Fewer garment have been more hated by modernists and progressivists than the cassock.
In Rome, it is particular law that priests, first and foremost, should wear the cassock. This was affirmed even in the 1980’s when Card. Poletti was the Vicar.
In the Directory for Priests the cassock is given first as the manner of dress especially in administration of the sacraments and other duties.
In the USA it would not the custom for secular priests to wear the cassock on the street. It was once the Church’s particular law in the USA for priests rather to wear the frock coat (secular dress) outside the parish or place of work. In England, I believe it is still illegal for Catholic priests to wear the cassock on the street.
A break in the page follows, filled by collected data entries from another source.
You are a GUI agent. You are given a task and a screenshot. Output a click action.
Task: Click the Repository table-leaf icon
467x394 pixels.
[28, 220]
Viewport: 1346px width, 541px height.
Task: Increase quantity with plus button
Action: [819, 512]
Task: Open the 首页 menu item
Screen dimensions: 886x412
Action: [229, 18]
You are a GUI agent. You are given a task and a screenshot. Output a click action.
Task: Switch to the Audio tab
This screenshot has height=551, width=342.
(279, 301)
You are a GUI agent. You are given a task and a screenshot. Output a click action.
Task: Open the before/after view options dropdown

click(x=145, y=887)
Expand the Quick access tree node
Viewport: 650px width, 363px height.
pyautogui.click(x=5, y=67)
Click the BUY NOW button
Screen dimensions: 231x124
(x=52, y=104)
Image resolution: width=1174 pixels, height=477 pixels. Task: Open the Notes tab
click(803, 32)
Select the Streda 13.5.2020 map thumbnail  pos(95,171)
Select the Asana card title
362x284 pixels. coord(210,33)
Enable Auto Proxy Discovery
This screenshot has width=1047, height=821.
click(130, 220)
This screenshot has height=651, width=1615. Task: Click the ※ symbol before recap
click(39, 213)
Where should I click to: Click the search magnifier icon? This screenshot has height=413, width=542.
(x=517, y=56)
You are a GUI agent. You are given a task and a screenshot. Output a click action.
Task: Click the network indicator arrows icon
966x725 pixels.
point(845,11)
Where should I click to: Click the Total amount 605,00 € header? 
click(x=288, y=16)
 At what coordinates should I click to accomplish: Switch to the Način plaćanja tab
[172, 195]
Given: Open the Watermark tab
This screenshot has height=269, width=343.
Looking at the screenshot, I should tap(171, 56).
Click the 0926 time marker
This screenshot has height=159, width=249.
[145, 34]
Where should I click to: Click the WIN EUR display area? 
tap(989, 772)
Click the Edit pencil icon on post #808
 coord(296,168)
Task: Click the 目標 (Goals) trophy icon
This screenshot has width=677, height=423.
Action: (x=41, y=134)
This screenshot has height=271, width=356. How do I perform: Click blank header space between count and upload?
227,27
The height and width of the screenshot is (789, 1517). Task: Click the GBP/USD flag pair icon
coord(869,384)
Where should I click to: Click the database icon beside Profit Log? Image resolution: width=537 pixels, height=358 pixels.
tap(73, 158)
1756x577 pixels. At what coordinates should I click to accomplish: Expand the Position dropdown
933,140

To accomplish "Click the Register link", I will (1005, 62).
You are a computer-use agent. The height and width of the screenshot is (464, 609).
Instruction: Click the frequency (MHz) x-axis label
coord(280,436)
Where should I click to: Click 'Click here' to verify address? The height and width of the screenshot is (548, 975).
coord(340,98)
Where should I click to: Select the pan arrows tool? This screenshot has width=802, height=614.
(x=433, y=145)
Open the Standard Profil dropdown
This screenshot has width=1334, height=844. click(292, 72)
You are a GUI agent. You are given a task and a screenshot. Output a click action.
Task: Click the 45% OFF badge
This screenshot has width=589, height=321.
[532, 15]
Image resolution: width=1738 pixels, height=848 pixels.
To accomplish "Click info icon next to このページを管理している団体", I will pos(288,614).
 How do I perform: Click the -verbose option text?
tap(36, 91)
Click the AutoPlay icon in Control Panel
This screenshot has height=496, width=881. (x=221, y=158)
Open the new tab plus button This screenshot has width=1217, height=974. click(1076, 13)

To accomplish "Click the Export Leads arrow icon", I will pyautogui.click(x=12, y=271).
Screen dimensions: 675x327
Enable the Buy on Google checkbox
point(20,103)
This is in from ANSA. My emphases:
Pope asks priests to smarten up
Clerics should be more ‘recognisable’
(ANSA) – Vatican City, March 17 – Priests are under pressure to smarten up their wardrobes after Pope Benedict XVI made an apparent dig at members of the clergy who have been dressing rather too casually.
Declaring a ‘year of the priest’ that will begin on June 19 in a bid to encourage ”spiritual perfection” among clerics, the pope stressed that priests should be ”present, identifiable and recognisable for their faith, their personal virtues and their attire”.
According to Naples-based ecclesiastical outfitters Mastranzo, the pontiff has a point.
”Around 30% of priests dress in a (casual) scruffy manner and don’t even pay attention to the colour of their clothes,” a spokesman told Italian daily La Repubblica.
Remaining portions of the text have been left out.